In First Timothy chapter five, Paul gives the "qualifications" of a widow who is to be taken care of by the local church. She must be a widow "indeed." It is in this context that Paul makes three statements regarding the responsibility of grown children to take care of their aged parents.
"But if any widow has children
or grandchildren, let them first learn to show piety at home and to repay their
parents; for this is good and acceptable before God" (v. 4).
"But if anyone does not provide
for his own, and especially for those of his household, he has denied the faith
and is worse than an unbeliever" (v. 8).
"If any believing man or woman
has widows, let them relieve them, and do not let the church be burdened, that
it may relieve those who are really widows" (v. 16).
Notice the clear points made in the above passages.

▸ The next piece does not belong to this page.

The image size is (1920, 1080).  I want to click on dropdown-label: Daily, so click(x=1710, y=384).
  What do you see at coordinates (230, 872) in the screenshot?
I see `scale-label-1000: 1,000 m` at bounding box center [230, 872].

Children are to take care of their aged parents. It is God's way for them to "repay" their parents for caring for them and raising them when they were young and in need of help. A child is not to allow the church to be burdened in caring for their parents when they have the ability to do so themselves. To fail to care for one's parents in their time of need is a shameful action which denies the faith (the clear instruction of Scripture): that is, one cannot claim to be following the teachings of Christ if he is neglecting the care of his parents.
We live in a time in which there is not as great a burden placed upon children to care for their aging parents as there was in the First Century. Many retired people receive social security and retirement from their years of employment. There are government programs in place which provide care for seniors. So, the need for the kind of care spoken of in the Bible is not as urgent for us as it has been for people in other times and cultures. However, the responsibility is still present.
It is a shameful thing for children to abandon the care of their parents. I have lived in a number of places as a gospel preacher. In some of these places, I have seen able-bodied adults neglect the care of their aging parents. At times, the burden has been passed along to the members of the local church. Christians ask their brethren to run them to doctor's appointments when their grown children and grandchildren live in the area and could do this for them. I remember at one place about 20 members of the church showed up at an older member's house to do some much needed repair work, yard work, and painting. I later learned that this woman had several grown children living in the same town. Not one family member was present to help that day. It was shameful.
Often times, when this kind of thing happens, it is pointed out that the neglectful children are not Christians and thus are not subject to the instructions in First Timothy. I disagree! All people are subject to the Law of God. However, even if they are ignorant of the Scriptures, doesn't common decency count for something? Someone may point out that the children have no real relationship with their parents because of a prior incident. I do not want to meddle into a family's personal business, but there are no qualifiers placed on the passages we have quoted in this article. We are not told to honor our father and mother only if they are honorable. We are told to care for them because it is the right thing to do. Although I have not entered this stage of life myself, I understand that it can be very difficult and draining (physically, mentally, emotionally, and financially) to care for one's aging parents. God has never promised to deliver us from difficult responsibilities, but to help us through them. Remember, obeying the commands of God is not a burden (1 John 5:3). In this case, it is simply the right thing to do.
Christians will continue to care for their aging brethren when called upon to do so. Love and duty will demand it. Unfortunately, sometimes they will do so to the shame of children and grandchildren who are neglecting their responsibilities. Let us remember to honor our father and mother - not only when we are young, and not until they pass from this life, but throughout our entire lives.